*What is asked*:
Revise the entries from the line that has "Given: Click the tallest bar labeled 2024" through the line that has "Looking at the", replacing "tallest" with "shortest" and keeping everything else the same. Give back only those lines, without the pictures.

*Extracted information*:
==================================================

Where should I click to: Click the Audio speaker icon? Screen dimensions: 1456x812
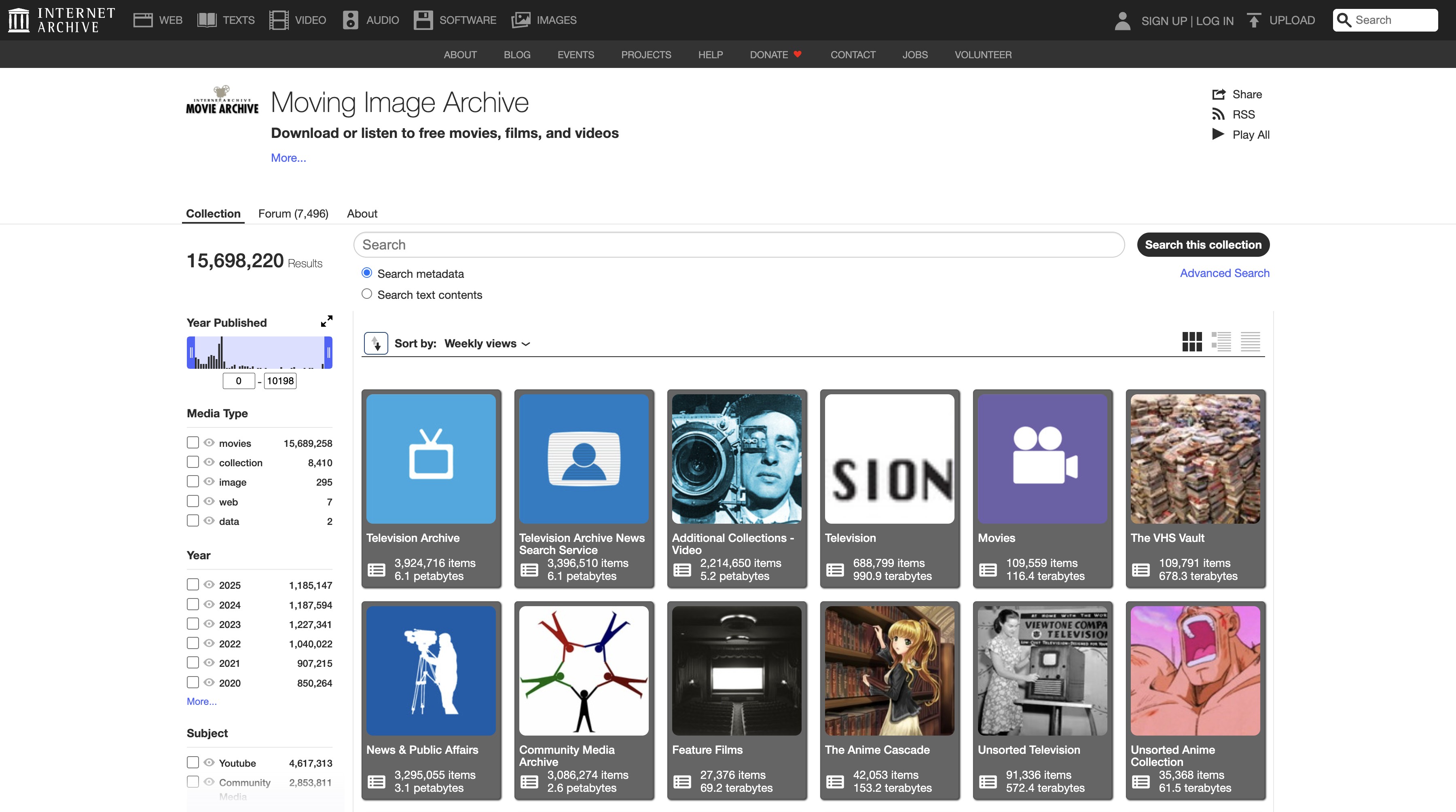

==================================================

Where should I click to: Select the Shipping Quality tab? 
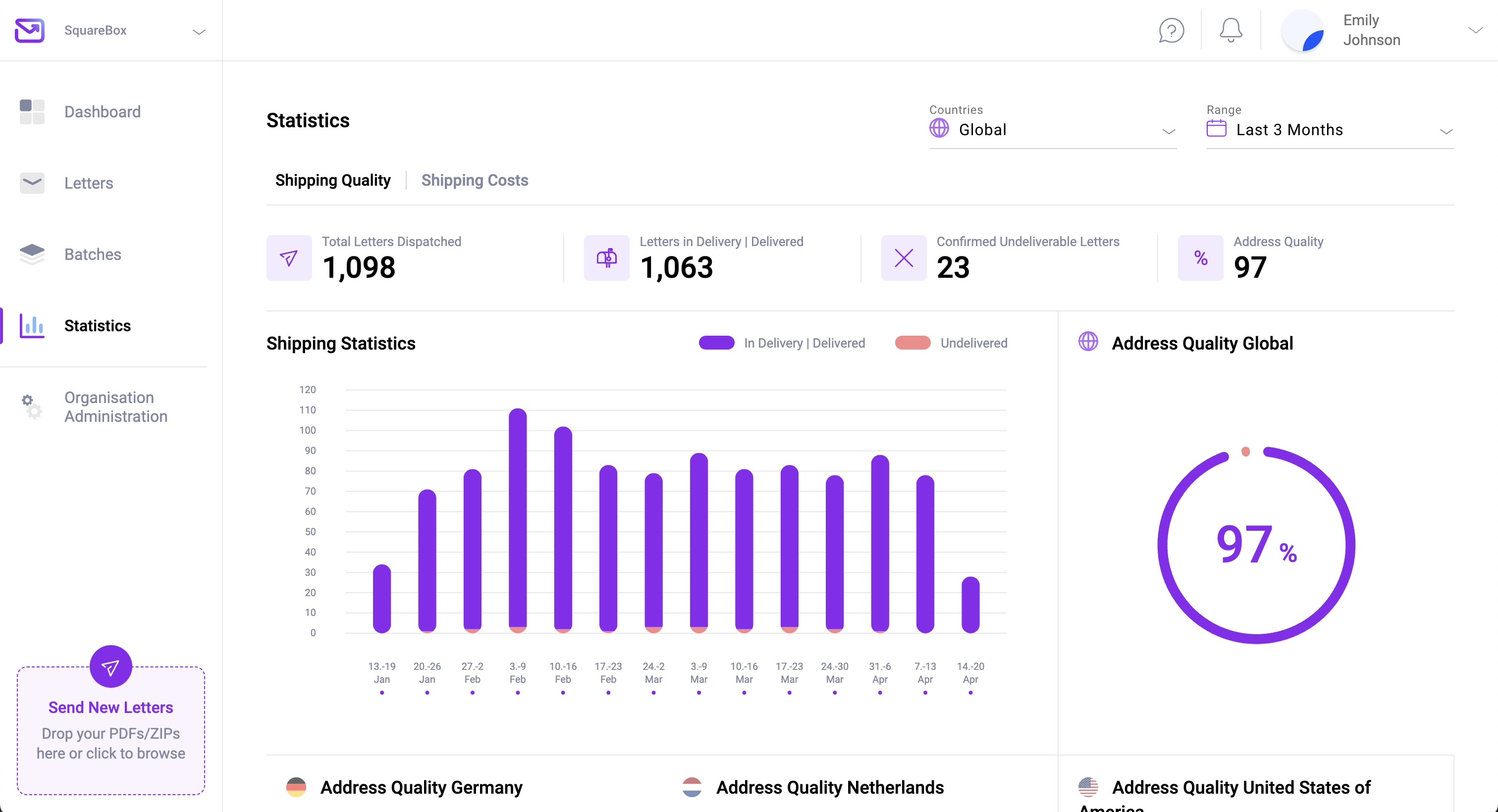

==================================================

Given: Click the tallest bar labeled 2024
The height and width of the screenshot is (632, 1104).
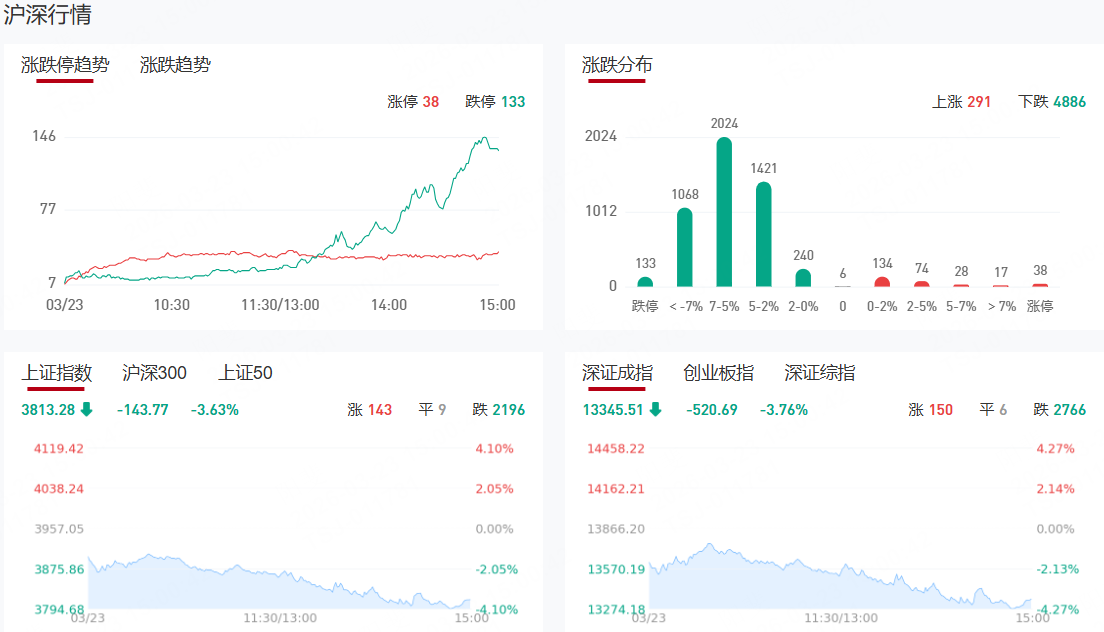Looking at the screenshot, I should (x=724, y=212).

==================================================

*Result*:
Given: Click the shortest bar labeled 2024
The height and width of the screenshot is (632, 1104).
Looking at the screenshot, I should (x=724, y=212).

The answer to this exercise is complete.